The humble, then, will be raised into the friendship of God, and the proud will not. Nor can they come near him in any other way. He is too high above us for us to come near him except on his own terms. You cannot get near Almighty God by making the most of your natural powers, any more than you can get near the stars by going on the roof of your house. Some people in old times thought to scale the heavens by building a high tower; but God confounded their pride, and the tower of Babel is a byword for human folly and presumption to this day.
Let us, then, my dear brethren, not follow their example. Let us seek truly to be exalted, but in the way that he has appointed, in the way that his saints have chosen, and especially the way of Our Blessed Lady, the nearest to him and the humblest of all. And, in fact, if we really wish for this true exaltation it must needs be in this way; for if we really wish to be near God it must be for the love of him; and if we love him we must often think of him; and if we often think of him we must be humble; for how can the creature be proud who often thinks of the Creator of heaven and earth?
Sermon CVIII.
Every one that exalteth himself shall be humbled;
and he that humbleth himself shall be exalted.
—St. Luke xviii. 14.
It is a blessed and a happy moment, a sort of turning-point in life, my brethren, for any one of us when he wakes up to the conviction that he is nothing extraordinary after all. That is, if there is such a moment; for sometimes this conviction dawns on one gradually.

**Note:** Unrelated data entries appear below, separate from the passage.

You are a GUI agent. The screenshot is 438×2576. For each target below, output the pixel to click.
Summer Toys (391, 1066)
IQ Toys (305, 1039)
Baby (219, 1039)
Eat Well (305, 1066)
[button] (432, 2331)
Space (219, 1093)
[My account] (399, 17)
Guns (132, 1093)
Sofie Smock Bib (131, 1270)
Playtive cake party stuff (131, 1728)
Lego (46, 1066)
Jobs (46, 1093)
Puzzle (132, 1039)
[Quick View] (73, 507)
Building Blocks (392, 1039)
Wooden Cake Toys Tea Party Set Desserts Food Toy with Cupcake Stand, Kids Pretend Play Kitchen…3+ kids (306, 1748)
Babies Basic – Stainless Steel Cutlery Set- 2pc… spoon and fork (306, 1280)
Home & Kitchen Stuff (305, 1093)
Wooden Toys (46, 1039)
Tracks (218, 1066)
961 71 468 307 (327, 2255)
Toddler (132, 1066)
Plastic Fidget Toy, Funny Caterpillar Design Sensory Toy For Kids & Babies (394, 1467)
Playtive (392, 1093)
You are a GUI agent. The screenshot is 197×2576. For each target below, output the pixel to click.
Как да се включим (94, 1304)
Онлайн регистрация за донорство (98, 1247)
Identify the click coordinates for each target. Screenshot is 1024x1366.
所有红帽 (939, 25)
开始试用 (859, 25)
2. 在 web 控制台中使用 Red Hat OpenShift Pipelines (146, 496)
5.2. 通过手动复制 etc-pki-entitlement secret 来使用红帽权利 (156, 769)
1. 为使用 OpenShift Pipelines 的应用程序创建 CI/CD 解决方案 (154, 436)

Almost every one begins life with the other idea. Not that he has it himself at the start, but his friends have it for him. Almost every baby is considered, as you know, to be the finest and most beautiful one that ever was seen. Perhaps he does not quite come up afterward to the expectations of his fond parents; but at least he is remarkable in some way. He is a very clever boy, or a very good boy, or, at any rate, he could be if he wanted to; he has got it in him; he is much finer in some respects, perhaps in a great many, than the common run. He is going to turn out a great man; he is much more likely to be President of the United States than any other boy of his age.
And by the time he has got to man's estate he has a good deal of the same opinion himself. He does not like to have it even hinted that he is at all below par in anything; or if it is plain, even to himself, that he is, then it is a thing of no consequence, or he could excel in it if he chose to. The sorest points are of course those in which his choosing would make no difference. The less said about these the better.